What is expected:
In the forum thread below on what made people obese, write out the passage from "Daily Post--3/18/08" to "not, what changed?" word for word.

Daily Post--3/18/08

lea2be
on 3/17/08 12:42 pm - LaBelle, FL
What do you think was the biggest factor in making/keeping you obese? Is this still a factor? If so, to what extent and how do you deal with it; if not, what changed?
JustJean
on 3/17/08 6:08 pm - Ontario, CA
RNY on 08/25/06 with
Good question! I believe that genetics played a part in my obesity - and of course, that doesn't change. This is why maintainance will always be a challenge! I think that part of it, too, is that because I was obese for as long as I can remember, there was no hope that I'd ever be "normal". I didn't even know what "normal" meant. Now that I've reached that magical status, I will never let it go again!!
Laura110169
on 3/17/08 9:11 pm - Seymour, CT
I am a big emotional eater...and while I believe I was pre-disposed to obesity thru genetics I think I furthered that genetic cause by the choices I made in life...always feeling not good enough and marrying an abusive man and taking years of physical pain...from there I met another man - wonderful - my current hubby but his family did some lousy things to us resulting in our wedding being ruined..emotional roller coasters such as these were always a great excuse to stuff my face and push my feelings down, down, down....I am older and wiser now...I hope I can live my life for me now and say "screw you" if you don't like me don't hang with me.
Vanishing Vixen
on 3/18/08 5:24 am - NJ
I got your back buddy! Lemme at 'em! LOL
MicheleYB
on 3/17/08 9:31 pm - Chippewa Falls, WI
Well, I think a lot played a role in it. When we were younger, Dad always made you eat everything on your plate whether you were still hungry or not...you took it now you eat it. I made sure as a Mother that I never do that to my kids. When you're full you're full. Also I ate to sooth my feelings...happy, sad, mad... I ate. Now I find better outlets for those feelings. Working out, going for walks, taking the puppy for a walk, doing things with my kids and my family. I enjoy life too much now to let myself slip back into old ways. Michele
debim3
on 3/17/08 10:06 pm - Roberts, WI
There are the usual reasons...genetics, environment, lack of self control, etc. But a big part has been the fact that I used my weight as a protective barrier. It protected me from advances from men. I'd been abused very badly in the past. I've been working with my pastor and a wonderful Christian counselor and with the help of God have healed most if not all of my past hurts-to the point where I am ready to start dating again.

Listed records:

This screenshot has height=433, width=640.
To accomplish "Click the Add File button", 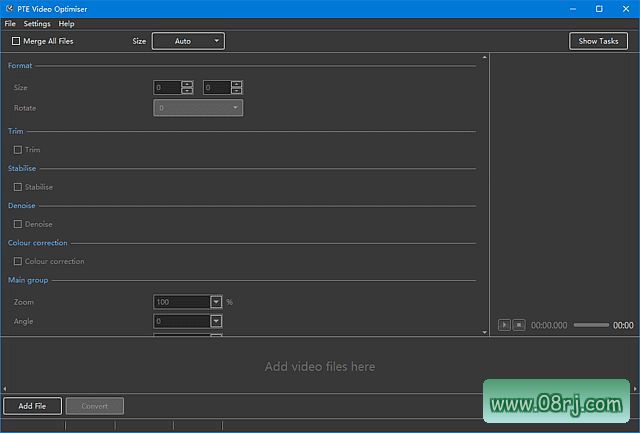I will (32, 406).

--

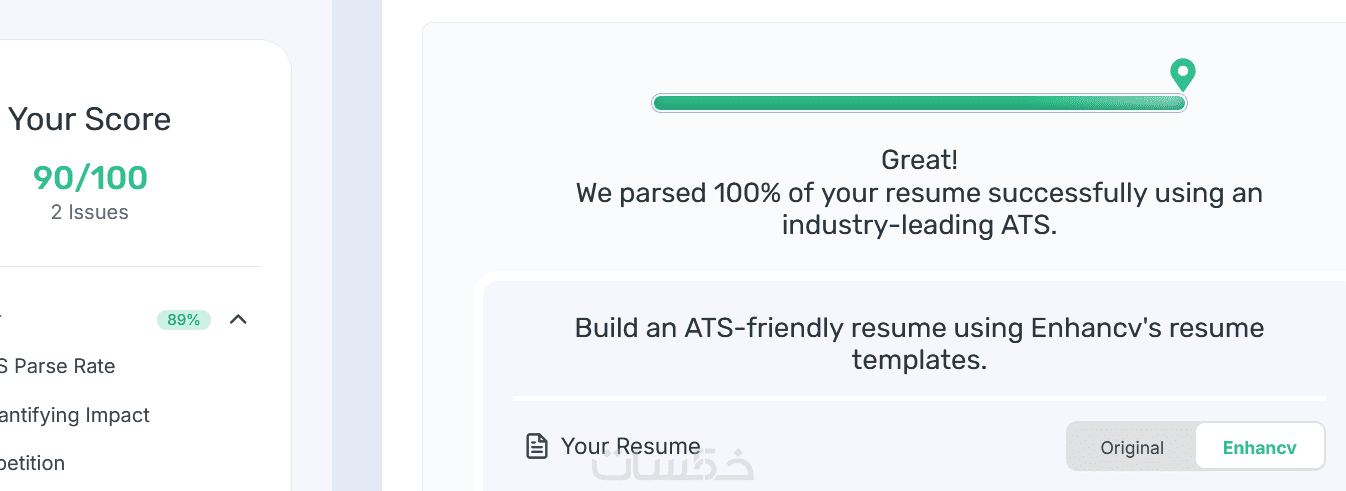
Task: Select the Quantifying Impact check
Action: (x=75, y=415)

Exercise result:
Daily Post--3/18/08

lea2be
on 3/17/08 12:42 pm - LaBelle, FL
What do you think was the biggest factor in making/keeping you obese? Is this still a factor? If so, to what extent and how do you deal with it; if not, what changed?